Today’s contributing article is by Asmahan Saleh Khalil who is a Board Certified Behaviour Analyst at Base Kids with extensive experience working with children, their families, and schools on behaviour support, skill training, and Early Intensive Behaviour Intervention (EIBI) for Autism Spectrum Disorders. Through parent and teacher training as well as one-on-one therapy, Base Kids seeks to help you better understand behaviour and the different methods of intervention related to it.
We live in a world where everything is online and so easily connected at the touch of a button. Asmahan shares with su ways to get our kids (and us!) have a digital detox.
The screen, a personal best friend and parenting nightmare, simultaneously. As much as we try to keep our kids away from it, we must admit that its even hard for us to avoid ourselves.
Here are a few tips and tricks to tame the digital monster:
- The first trick is to change our view of technology as all negative. Just like all behaviors, we must encourage “healthy screen-time” habits from an early age, and with baby steps.
What we DO want is for our children to use these platforms as methods of:
- Fine motor skills
- Discovering new interests
- Sharing ideas with the world
- Teach and encourage appropriate usage:
Instead of forbidding the Ipad completely, try to limit the amount of “mind-less” games, and pair the Ipad as the “Thing we go to when we want to learn cool stuff”. If your child asks you a question, that’s an excellent opportunity to open up YouTube and show him videos of what a “ volcano” is. Living abroad and missing grandma? Let use the Ipad to call her. Want to take a picture of mommy, use the iPhone’s camera, and learn about making memories.

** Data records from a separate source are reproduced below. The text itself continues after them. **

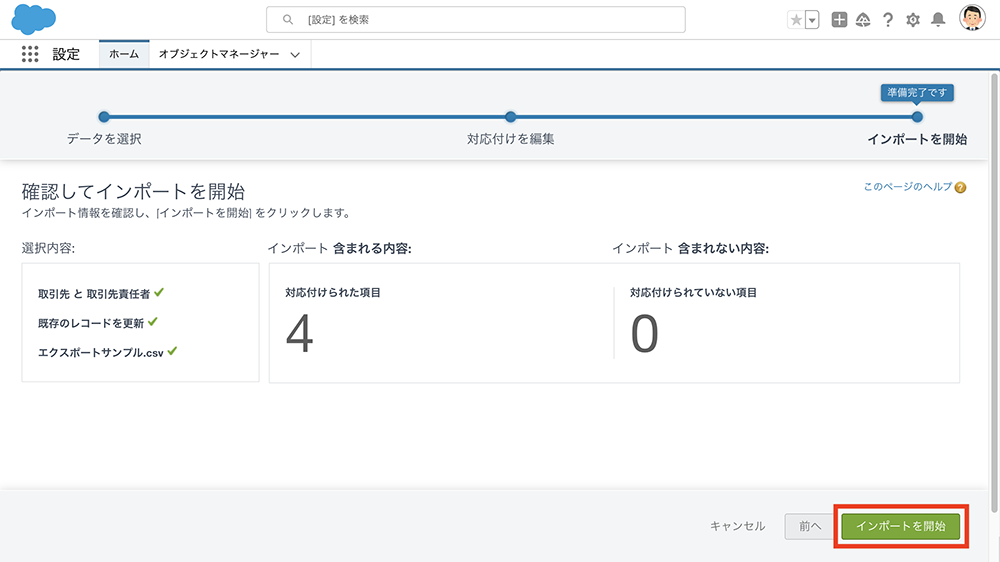1000x562 pixels.
Task: Show notifications bell icon
Action: coord(938,20)
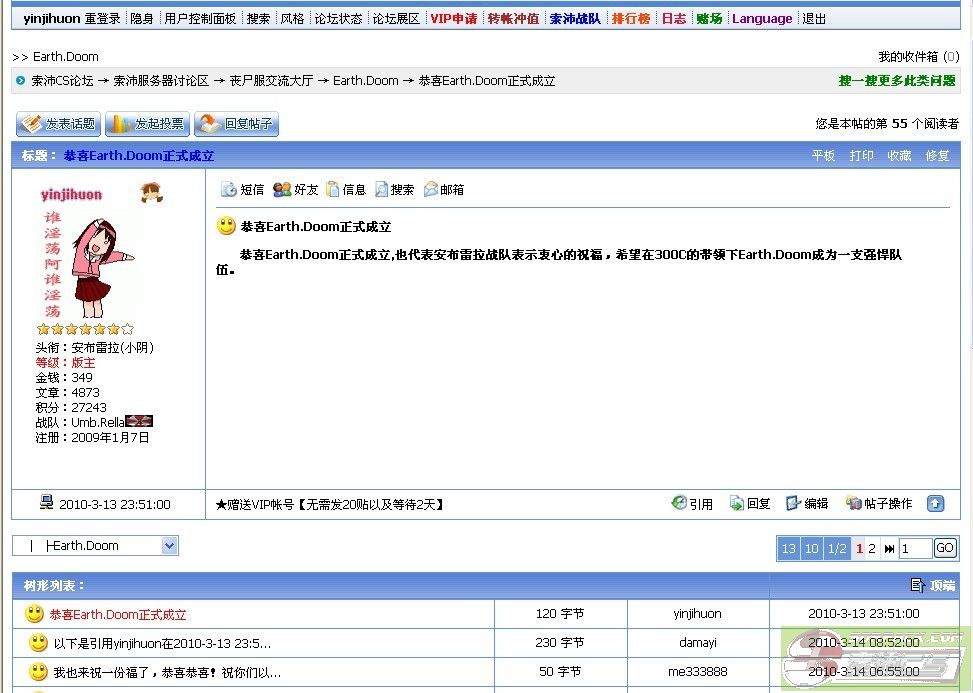This screenshot has width=973, height=693.
Task: Email the poster via 邮箱 icon
Action: 444,189
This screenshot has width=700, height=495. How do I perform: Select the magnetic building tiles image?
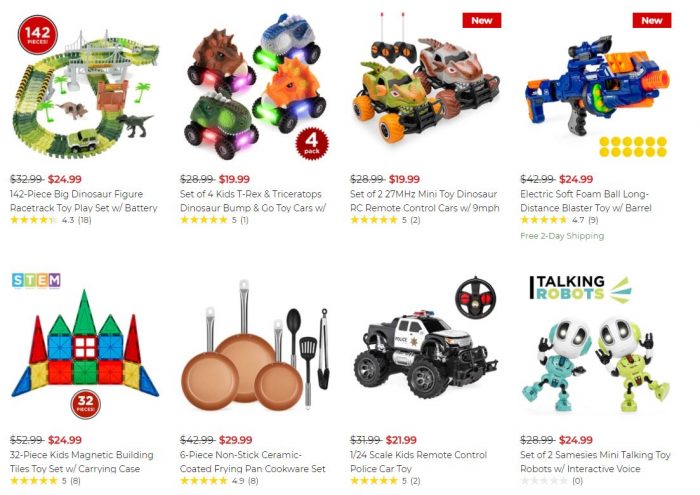pos(85,347)
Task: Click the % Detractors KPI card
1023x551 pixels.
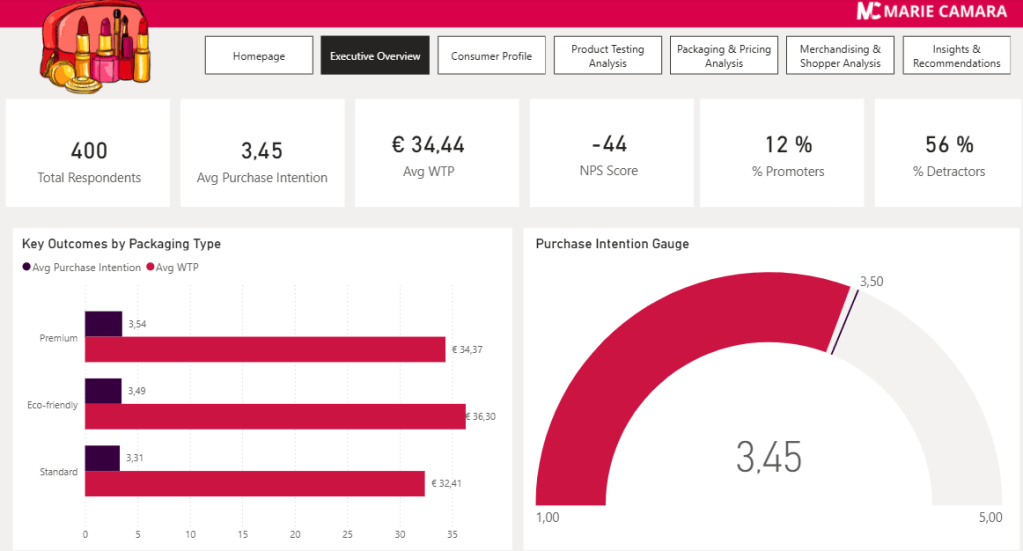Action: tap(948, 153)
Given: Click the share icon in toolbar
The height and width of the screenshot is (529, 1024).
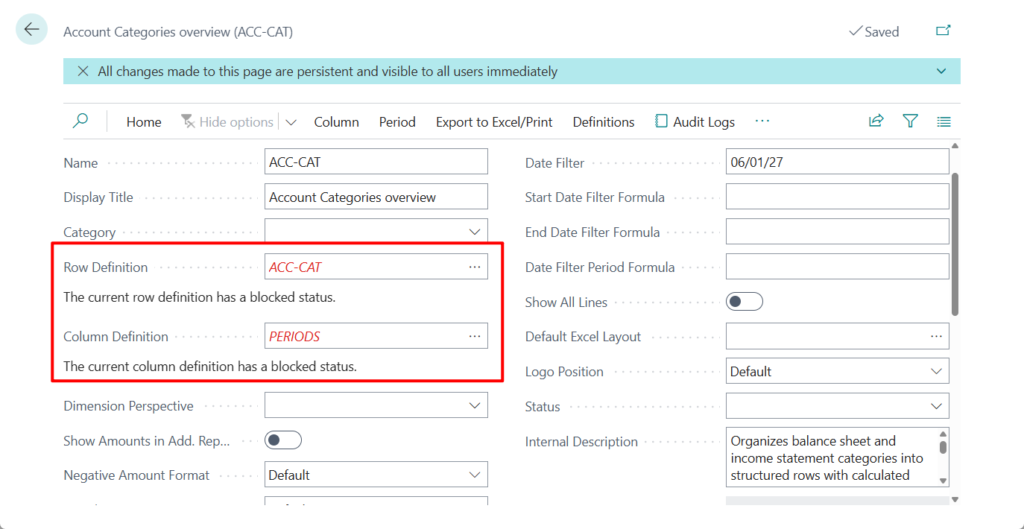Looking at the screenshot, I should point(876,121).
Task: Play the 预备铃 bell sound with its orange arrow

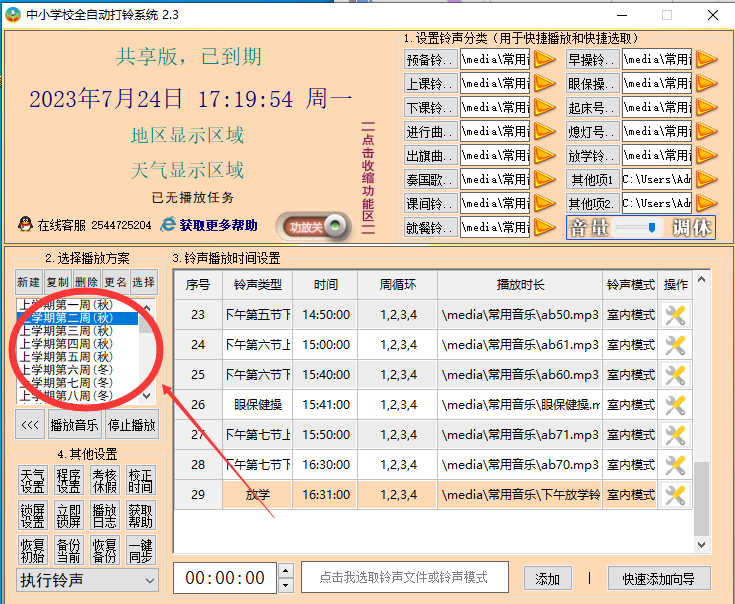Action: [544, 59]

- Set clear concrete rules:
This is challenging but necessary. Saying “don’t play too much on your Ipad” is as good as saying “balblablbal Ipad”. What does TOO MUCH really mean? For you it might be 1 hour, for them it’s most probably 24 hours. Use timers, alarms, or signals to prepare the child for getting off the Ipad, and telling him EXACTLY how much is too much. This would help take the control out of the parent’s hands and into the hands of time and rules.
- Earning screen-time for completing less preferred activities:
The Ipad can be a great end to a successful homework completion, or finishing up the chores, with a limited time of course. Some older children, like adults, are now using their phone for socialising with their friends. This can get time-consuming and interfere with other learning and discovery opportunities.

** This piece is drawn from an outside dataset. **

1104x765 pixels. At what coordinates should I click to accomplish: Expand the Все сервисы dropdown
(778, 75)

- Start by modelling and giving up the phone yourself:
Give attention to the children, get down on the floor, and play with them, leaving your phone behind for this quality time. Take it a step further and make everyone (including daddy the workaholic) to give u the phone for family meal times. Organise your conversations by using some common family conversation starters found here for example, instead of asking “how was your day?” and getting a “ its was fine” answer.
Finally, If all else fails…
Foster trust and keeping promises:
the app gods don’t agree and they have therefore created apps for monitoring and controlling the child’s Ipad or iPhone from the mothers Ipad or iPhone. With apps like Glued or Our Pact or Screenlimit you can control when your child can use the devices, for how long, and under what condition. Please leave this as last resort, if all else fails. Reinforce the child for compliance, and encourage creative play by being involved in it.